Apache Flink Source Connector for Delta Lake tables

Contributing authors

This is a blog post by Krzysztof Chmielewski (GitHub), Scott Sandre, and Denny Lee

We are excited to announce the release of Delta Connectors 0.5.0, which introduces the new Flink/Delta Source Connector on Apache Flink™ 1.13 that can read directly from Delta tables using Flink’s DataStream API. Both the Flink/Delta Source and Sink connectors are now available as one JVM library that provides the ability to read and write data from Apache Flink applications to Delta tables using the Delta Standalone JVM Library. The Flink/Delta Source Connector supports reading data from Delta tables into Flink for both batch and streaming processing.

The Flink/Delta Source Connector is built on Flink's new Unified Source Interface API, which was introduced in version 1.12 for building source connectors. Our connector uses low-level elements of the original File Source in addition to logic specific for reading Delta tables, such as reading the Delta table log.

Work modes

Flink/Delta Source Connector can work in one of two modes, Bounded (i.e. batch) or Continuous (i.e. streaming).

  • Bounded

    This mode is mainly used for batch jobs and provides the ability to read the full data load of the latest version of the Delta table or load a specific snapshot version.

  • Continuous

    This mode is used for streaming jobs, where in addition to reading the Delta table contents for a specific snapshot version, it continuously checks the Delta table for new updates and versions. It can also read changes only.

Flink periodically takes persistent snapshots of all the states and stores them in durable storage such as a distributed file system. In the event of a failure, Flink can restore the complete state of the application and resume processing from the last successful checkpoint.

Schema discovery

Flink Delta Source connector scans the Delta table log to discover columns and column types. It supports both reading all columns or a specified collection of columns using the Delta Source builder method. In both cases, the connector will discover the Delta data types for the table columns and will convert them to the corresponding Flink data types. The connector will automatically detect the partition columns using the Delta table log without any additional configuration needed.

Please see the documentation and examples for details.

Architecture

The Delta Source Connector has implemented the core components of Flink’s Unified Source Interface architecture. The connector provides Delta-specific implementations for interfaces such as Source and SplitEnumerator. In addition, it reuses low-level components from Flink’s File system support and Filink’s File Source, such as File Readers and Split assigners.

Unified Source Interface

Every Flink Data Source has three core components that support reading data from batch and streaming sources in a unified way.

  • Splits

    This is the smallest unit of work that a source connector consumes, distributes the work, and parallelizes reading data from the source. A Split can be an entire file, a file block, a Kafka partition, or others.

  • SourceReader

    SourceReader requests Splits and processes them by reading the Split from the data source. An example would be SourceReader sending a request to read a file or a log partition. SourceReaders run in parallel on the Task Managers and therefore produce the parallel stream of events/records.

  • SplitEnumerator

    The SpltEnumerator creates the Splits and assigns them to the SourceReaders when they request the Splits. It runs as a single instance on the Job Manager process and maintains the list of assigned and pending Splits for a given data source. It is responsible for balancing the Splits across various SourceReaders that are running in parallel.

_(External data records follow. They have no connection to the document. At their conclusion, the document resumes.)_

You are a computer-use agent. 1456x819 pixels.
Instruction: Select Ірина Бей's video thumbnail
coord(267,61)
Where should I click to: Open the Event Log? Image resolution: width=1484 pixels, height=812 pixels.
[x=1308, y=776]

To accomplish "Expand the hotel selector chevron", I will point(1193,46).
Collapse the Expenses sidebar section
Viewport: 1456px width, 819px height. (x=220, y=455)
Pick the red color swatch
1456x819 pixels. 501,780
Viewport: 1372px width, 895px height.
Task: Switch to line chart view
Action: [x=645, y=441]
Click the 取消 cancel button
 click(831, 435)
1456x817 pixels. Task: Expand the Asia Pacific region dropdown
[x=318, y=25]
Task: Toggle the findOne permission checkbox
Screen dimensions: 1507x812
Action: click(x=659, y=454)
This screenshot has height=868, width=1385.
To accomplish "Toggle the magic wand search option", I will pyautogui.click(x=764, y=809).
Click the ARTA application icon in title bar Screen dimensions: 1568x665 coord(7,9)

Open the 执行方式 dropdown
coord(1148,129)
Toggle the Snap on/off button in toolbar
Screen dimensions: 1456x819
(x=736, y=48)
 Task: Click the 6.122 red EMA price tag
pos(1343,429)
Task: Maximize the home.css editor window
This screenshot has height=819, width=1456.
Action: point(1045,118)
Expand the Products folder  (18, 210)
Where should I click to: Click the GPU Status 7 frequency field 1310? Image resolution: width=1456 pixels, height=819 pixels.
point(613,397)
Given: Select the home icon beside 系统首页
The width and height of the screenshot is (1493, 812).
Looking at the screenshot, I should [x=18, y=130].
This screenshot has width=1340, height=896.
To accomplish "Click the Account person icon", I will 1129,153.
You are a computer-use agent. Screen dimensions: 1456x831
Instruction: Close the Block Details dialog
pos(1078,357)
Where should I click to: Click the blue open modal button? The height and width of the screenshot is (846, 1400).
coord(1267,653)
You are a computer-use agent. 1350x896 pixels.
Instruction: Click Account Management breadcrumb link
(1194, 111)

Flink’s Source class is an API entry point that combines all the above three components together. Please see Flink’s documentation for more details.

Source initialization

The Source interface, which is implemented by DeltaSource class, is an entry point for Flink’s runtime. The API is used by Flink's SourceCoordinator, which uses it to initialize the Source instance. The initialization involves creating a SplitEnumerator and, in the case of disaster recovery, recreating it from a previously checkpointed state. Following that, file readers are also created during the source initialization phase.

Delta Source instance uses SplitEnumeratorProvider to construct a concrete enumerator implementation based on used source options. The SplitEnumeratorProvider creates an instance of what we call a TableProcessor that acts like a bridge between Flink and Delta table log. TableProcesor implementation provides an entry point for Delta table snapshot and table changes that can be later converted to Splits and assigned to file readers by DeltaSourceSplitEnumerator

With the creation of the DeltaSourceSplitEnumerator, Flink can process the data via the TableProcessor, prepare the splits and get any Delta table changes prior to assigning the splits to the readers.

SourceReader Creation

Each SourceReader is created by a separate thread and the number of source readers created by Flink is dictated by the parallelism level of the source or the entire job.

Source Start

Newly created SourceReaders (each on its own thread) send Split Requests through Flink Core to SplitEnumerator in order to manifest their readiness to process new data. SplitEnumerator responds to these requests by assigning new splits to the readers by calling sourceReaderContext::assignSplit method. Then that split is assigned to the SourceReader by calling SourceReader::addSplits(List<Split>) method by Flink Core.

More detailed information can be found in Delta Connector Design Document.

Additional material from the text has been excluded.